[Data items]

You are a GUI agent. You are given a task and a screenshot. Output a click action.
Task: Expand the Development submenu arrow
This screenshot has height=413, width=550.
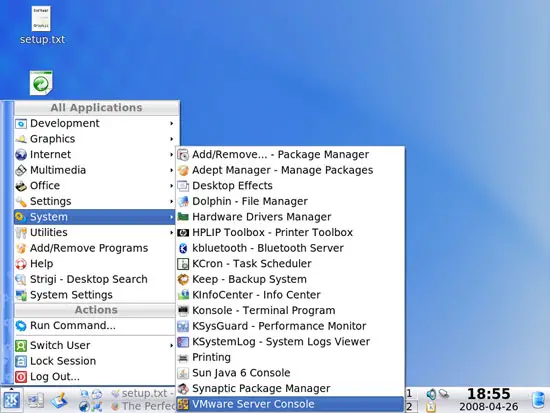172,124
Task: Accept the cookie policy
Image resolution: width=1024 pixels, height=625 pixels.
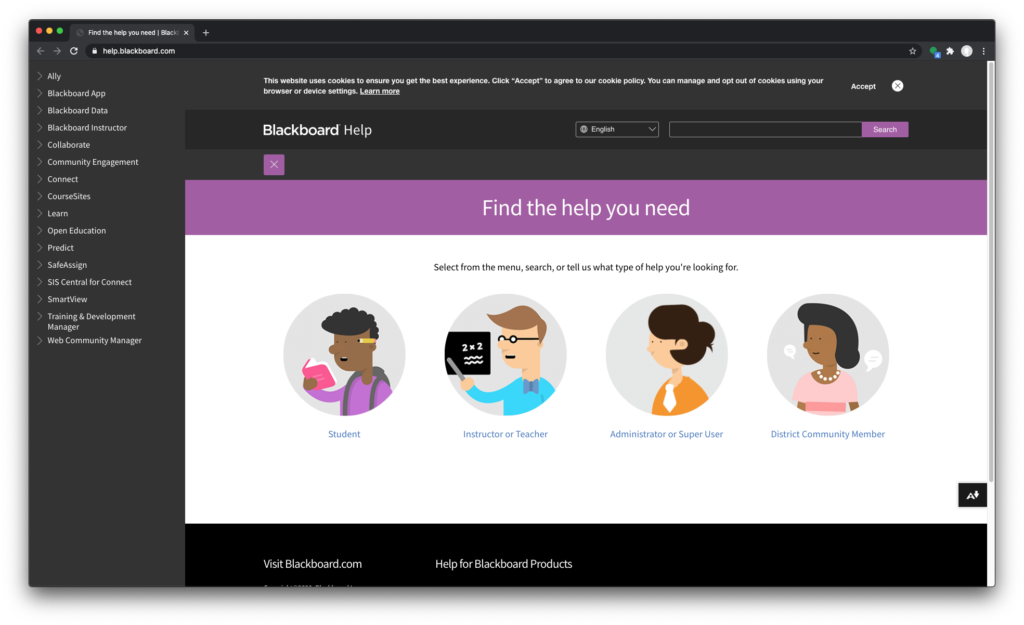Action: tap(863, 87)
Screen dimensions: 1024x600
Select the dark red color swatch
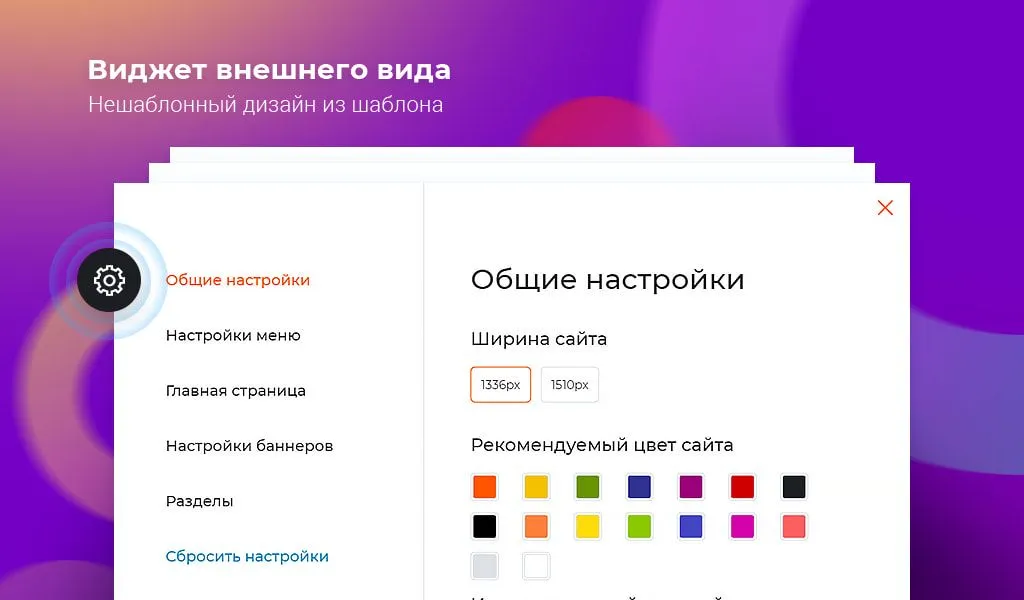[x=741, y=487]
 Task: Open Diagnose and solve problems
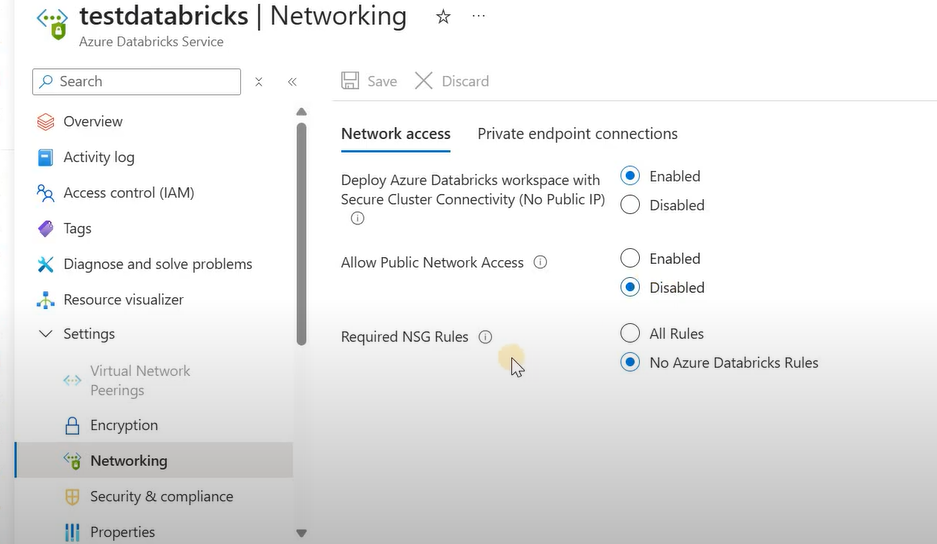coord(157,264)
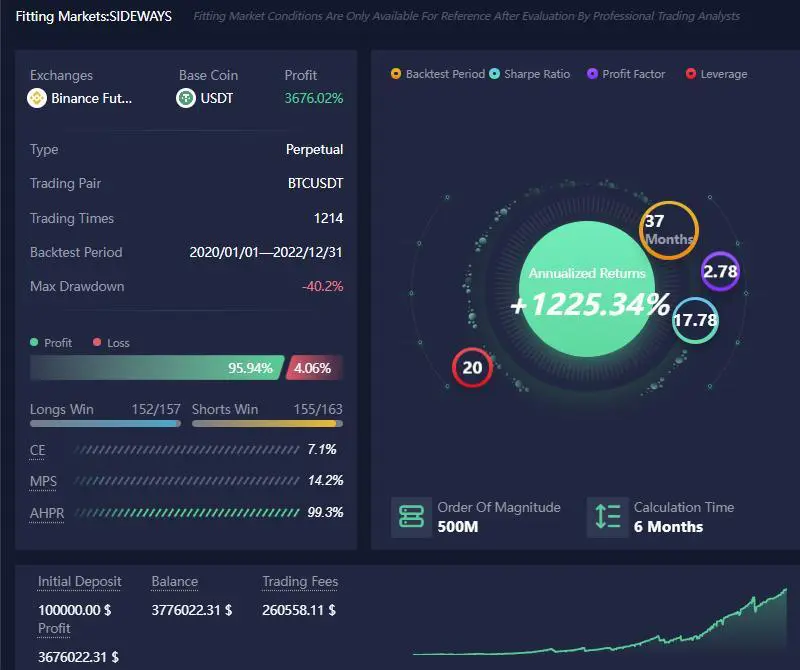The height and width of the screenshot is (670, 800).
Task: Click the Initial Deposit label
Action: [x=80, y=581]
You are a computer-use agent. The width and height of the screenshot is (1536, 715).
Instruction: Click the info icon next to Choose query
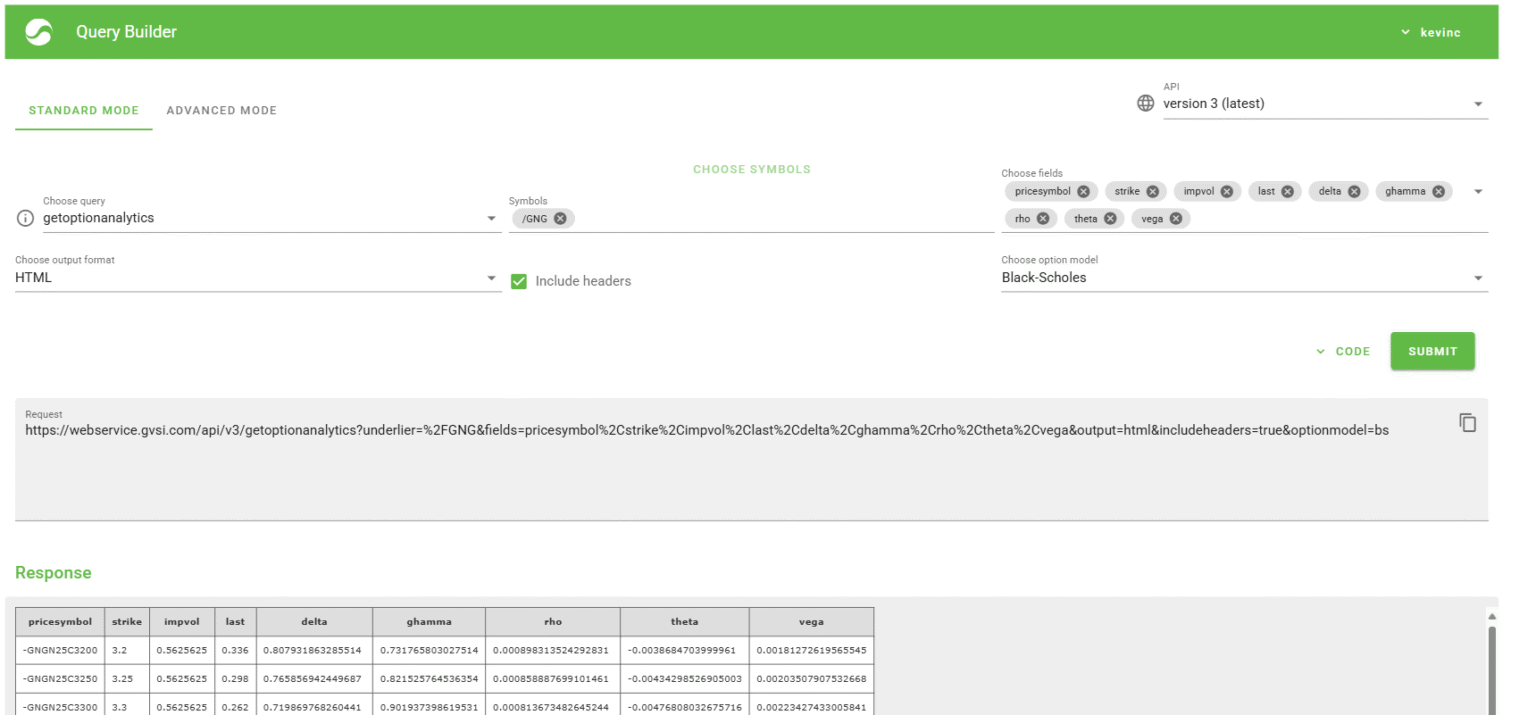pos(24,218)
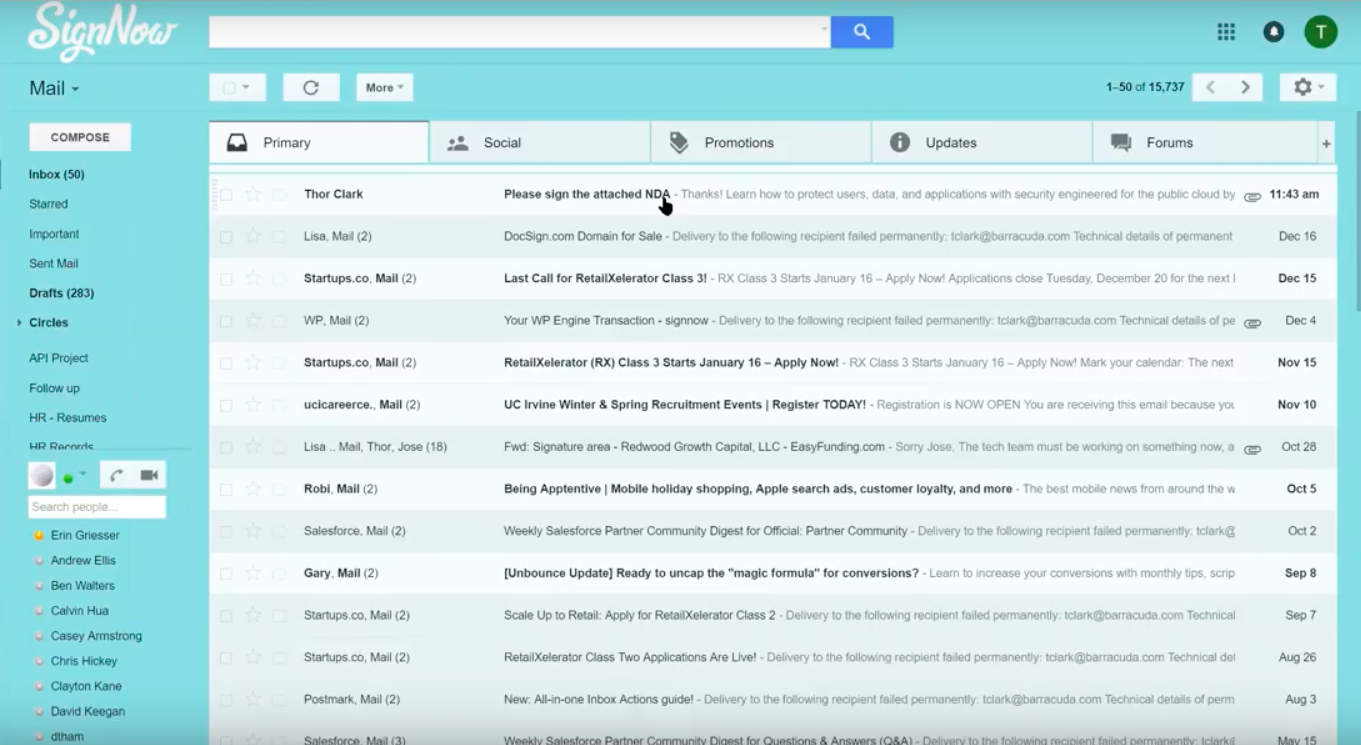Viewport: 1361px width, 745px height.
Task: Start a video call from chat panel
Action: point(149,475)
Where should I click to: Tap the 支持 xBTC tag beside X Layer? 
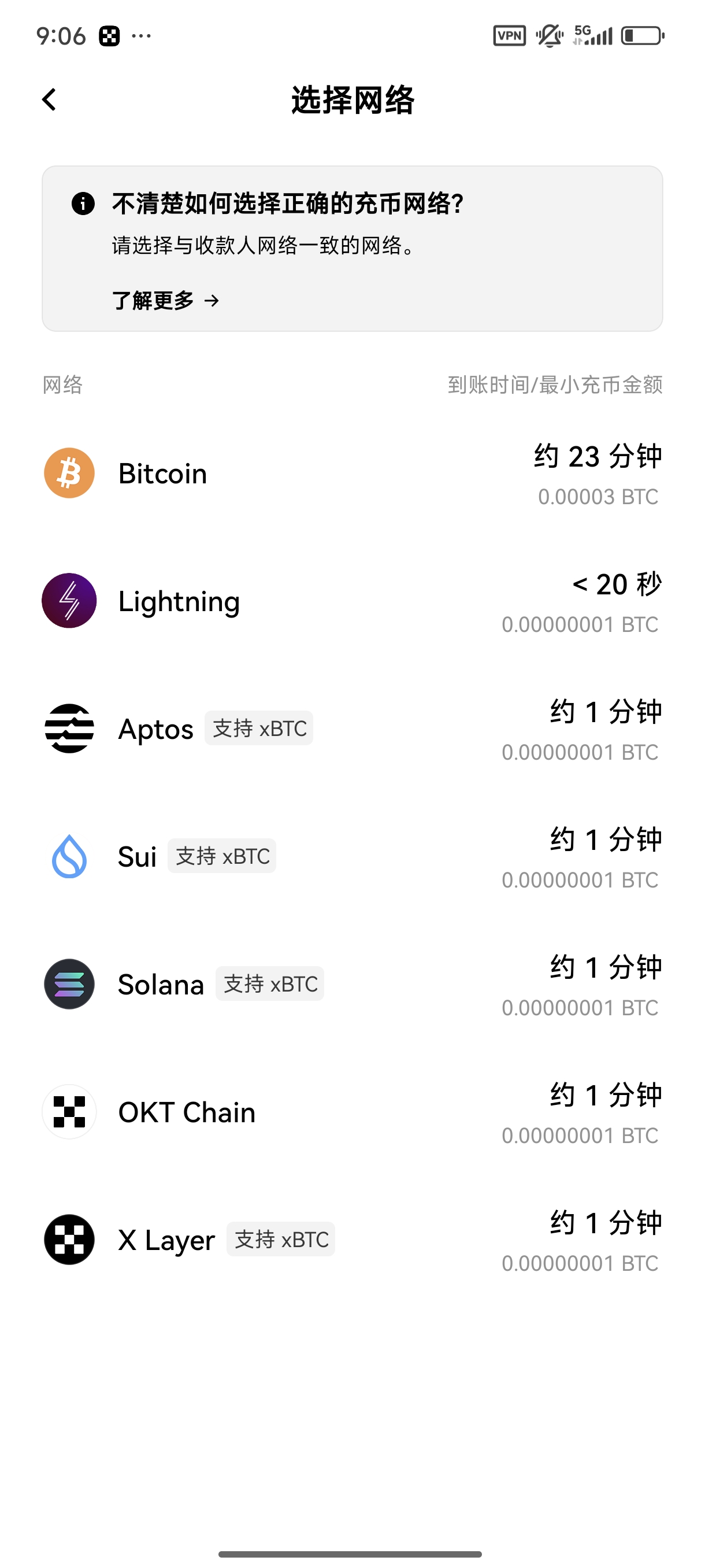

WHAT YOU SHOULD DO
Here the job is to print the data above exactly, except for any pictures.

WRITTEN RESPONSE
You are a GUI agent. You are given a task and a screenshot. Output a click action.
Task: Expand the Development submenu arrow
This screenshot has height=413, width=550.
172,124
Task: Accept the cookie policy
Image resolution: width=1024 pixels, height=625 pixels.
Action: tap(863, 87)
Screen dimensions: 1024x600
Select the dark red color swatch
[x=741, y=487]
 Task: Open Diagnose and solve problems
coord(157,264)
The height and width of the screenshot is (670, 800).
Task: Click the Initial Deposit label
Action: [x=80, y=581]
You are a computer-use agent. The width and height of the screenshot is (1536, 715).
Instruction: Click the info icon next to Choose query
pos(24,218)
Viewport: 1361px width, 745px height.
Task: Start a video call from chat panel
Action: point(149,475)
Where should I click to: Tap the 支持 xBTC tag beside X Layer? 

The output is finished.